Requirement: Quote, word for word, every line starting at the line that contains "The width and height of the screenshot is (765, 478)." and ending with the last line of the records; include both of these lines and no others.
### Exercise materials ###
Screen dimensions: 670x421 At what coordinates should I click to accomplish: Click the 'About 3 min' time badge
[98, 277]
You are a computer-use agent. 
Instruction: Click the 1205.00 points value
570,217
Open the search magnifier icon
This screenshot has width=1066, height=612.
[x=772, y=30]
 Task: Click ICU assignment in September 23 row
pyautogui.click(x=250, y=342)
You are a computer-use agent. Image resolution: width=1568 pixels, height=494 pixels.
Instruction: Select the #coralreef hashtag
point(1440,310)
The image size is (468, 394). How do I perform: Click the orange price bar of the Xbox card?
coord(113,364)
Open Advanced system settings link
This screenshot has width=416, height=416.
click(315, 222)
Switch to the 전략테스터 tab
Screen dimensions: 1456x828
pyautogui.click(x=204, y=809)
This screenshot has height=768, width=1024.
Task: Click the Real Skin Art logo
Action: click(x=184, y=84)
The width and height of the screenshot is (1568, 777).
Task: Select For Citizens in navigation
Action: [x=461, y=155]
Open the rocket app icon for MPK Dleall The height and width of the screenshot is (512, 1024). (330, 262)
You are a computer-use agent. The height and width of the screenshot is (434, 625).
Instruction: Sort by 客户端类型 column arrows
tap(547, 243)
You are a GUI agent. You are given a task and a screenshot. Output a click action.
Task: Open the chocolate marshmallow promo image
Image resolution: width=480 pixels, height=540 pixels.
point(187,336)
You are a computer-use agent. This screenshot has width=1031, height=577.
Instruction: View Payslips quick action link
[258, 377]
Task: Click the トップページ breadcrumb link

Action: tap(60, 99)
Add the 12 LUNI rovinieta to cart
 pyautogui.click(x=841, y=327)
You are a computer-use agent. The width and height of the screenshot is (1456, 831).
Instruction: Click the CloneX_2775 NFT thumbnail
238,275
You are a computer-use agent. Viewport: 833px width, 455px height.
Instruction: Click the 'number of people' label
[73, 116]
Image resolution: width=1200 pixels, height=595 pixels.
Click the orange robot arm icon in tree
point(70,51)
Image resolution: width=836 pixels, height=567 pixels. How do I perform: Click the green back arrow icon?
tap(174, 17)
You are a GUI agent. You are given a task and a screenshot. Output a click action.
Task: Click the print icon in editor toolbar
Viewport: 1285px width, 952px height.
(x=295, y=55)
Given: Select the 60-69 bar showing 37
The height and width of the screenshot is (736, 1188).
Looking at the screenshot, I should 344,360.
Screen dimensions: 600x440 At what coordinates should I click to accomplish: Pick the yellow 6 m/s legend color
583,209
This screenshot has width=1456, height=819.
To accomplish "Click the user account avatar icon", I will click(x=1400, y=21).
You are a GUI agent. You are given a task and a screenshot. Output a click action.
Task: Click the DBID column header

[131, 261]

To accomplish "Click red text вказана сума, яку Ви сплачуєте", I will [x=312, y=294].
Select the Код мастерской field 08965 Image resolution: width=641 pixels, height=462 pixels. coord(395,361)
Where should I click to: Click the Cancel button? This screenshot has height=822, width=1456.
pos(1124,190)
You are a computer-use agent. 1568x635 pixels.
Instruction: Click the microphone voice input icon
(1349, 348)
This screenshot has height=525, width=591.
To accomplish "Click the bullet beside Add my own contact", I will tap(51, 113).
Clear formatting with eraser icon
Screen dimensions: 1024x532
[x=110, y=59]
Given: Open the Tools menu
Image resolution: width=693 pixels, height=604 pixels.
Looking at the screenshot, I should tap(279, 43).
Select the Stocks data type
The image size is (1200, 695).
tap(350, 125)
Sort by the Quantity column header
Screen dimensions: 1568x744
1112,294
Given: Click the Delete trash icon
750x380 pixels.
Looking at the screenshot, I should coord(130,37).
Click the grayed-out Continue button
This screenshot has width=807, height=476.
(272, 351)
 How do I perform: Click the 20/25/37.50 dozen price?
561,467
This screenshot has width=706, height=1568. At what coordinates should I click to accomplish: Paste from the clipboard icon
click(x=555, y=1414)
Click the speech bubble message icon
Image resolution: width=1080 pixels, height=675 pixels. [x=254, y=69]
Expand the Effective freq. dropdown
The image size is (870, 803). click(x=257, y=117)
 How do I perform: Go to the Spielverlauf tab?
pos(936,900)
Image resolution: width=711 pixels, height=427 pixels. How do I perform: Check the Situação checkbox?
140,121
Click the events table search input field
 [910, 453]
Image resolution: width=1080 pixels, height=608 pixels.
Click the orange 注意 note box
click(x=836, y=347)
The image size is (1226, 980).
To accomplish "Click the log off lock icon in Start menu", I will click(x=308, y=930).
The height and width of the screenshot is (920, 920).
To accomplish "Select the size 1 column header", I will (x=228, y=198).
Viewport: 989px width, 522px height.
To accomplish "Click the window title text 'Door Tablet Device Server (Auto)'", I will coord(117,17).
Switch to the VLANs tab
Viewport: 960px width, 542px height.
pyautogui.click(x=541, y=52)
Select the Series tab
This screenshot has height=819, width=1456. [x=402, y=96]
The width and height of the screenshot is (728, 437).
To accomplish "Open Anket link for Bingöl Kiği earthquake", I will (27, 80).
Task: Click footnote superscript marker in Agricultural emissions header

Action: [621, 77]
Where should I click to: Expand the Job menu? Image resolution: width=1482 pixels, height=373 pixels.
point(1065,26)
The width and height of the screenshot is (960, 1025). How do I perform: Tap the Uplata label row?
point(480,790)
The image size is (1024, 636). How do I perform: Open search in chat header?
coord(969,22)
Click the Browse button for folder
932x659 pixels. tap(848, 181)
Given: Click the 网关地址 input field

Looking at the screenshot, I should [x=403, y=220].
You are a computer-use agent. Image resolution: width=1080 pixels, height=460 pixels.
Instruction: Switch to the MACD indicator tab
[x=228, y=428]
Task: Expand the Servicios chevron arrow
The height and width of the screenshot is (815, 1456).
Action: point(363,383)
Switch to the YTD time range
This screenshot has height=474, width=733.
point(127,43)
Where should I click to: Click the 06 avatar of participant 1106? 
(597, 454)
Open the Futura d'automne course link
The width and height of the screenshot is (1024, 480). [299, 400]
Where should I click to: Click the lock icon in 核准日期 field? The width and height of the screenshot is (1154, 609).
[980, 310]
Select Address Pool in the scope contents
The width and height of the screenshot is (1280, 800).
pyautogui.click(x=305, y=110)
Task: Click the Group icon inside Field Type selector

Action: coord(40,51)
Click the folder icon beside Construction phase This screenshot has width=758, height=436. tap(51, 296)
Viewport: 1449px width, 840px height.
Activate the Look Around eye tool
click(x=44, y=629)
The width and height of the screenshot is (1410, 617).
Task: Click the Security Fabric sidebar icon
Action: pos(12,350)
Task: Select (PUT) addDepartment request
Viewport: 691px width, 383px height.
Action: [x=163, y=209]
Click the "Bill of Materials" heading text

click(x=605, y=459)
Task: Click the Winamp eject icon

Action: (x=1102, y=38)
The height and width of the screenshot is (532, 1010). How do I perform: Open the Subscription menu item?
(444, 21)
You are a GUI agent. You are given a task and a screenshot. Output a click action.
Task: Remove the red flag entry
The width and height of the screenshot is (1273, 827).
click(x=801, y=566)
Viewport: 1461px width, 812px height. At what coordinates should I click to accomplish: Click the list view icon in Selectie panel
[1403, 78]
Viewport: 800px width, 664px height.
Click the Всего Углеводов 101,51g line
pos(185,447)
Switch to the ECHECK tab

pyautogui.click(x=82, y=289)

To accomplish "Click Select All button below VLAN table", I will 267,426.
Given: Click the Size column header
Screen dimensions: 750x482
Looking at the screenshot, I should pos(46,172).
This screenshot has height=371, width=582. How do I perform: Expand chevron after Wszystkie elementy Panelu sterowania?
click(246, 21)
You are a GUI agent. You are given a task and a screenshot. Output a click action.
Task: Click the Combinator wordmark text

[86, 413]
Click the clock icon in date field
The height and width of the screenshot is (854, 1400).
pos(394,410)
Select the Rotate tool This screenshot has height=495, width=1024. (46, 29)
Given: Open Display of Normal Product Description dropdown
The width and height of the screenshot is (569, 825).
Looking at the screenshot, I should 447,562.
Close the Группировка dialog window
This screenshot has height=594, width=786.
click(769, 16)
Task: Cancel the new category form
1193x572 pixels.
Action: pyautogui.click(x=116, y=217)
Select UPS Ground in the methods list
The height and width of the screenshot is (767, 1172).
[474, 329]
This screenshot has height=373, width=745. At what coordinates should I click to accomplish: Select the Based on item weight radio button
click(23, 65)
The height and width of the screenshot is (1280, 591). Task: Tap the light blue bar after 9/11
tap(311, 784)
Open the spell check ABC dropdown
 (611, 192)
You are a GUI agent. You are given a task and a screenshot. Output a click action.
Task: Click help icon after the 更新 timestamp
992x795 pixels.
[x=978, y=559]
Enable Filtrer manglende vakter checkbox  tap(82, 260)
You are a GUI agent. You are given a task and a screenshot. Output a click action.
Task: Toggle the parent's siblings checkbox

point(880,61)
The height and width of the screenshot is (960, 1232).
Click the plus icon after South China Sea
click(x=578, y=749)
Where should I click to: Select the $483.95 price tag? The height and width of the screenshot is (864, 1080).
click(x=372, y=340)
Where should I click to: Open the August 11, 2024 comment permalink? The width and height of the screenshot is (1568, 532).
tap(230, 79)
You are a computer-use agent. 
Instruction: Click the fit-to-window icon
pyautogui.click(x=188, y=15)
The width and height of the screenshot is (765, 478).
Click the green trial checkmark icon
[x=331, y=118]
###
Result of the exercise:
The width and height of the screenshot is (765, 478).
Click the green trial checkmark icon
[x=331, y=118]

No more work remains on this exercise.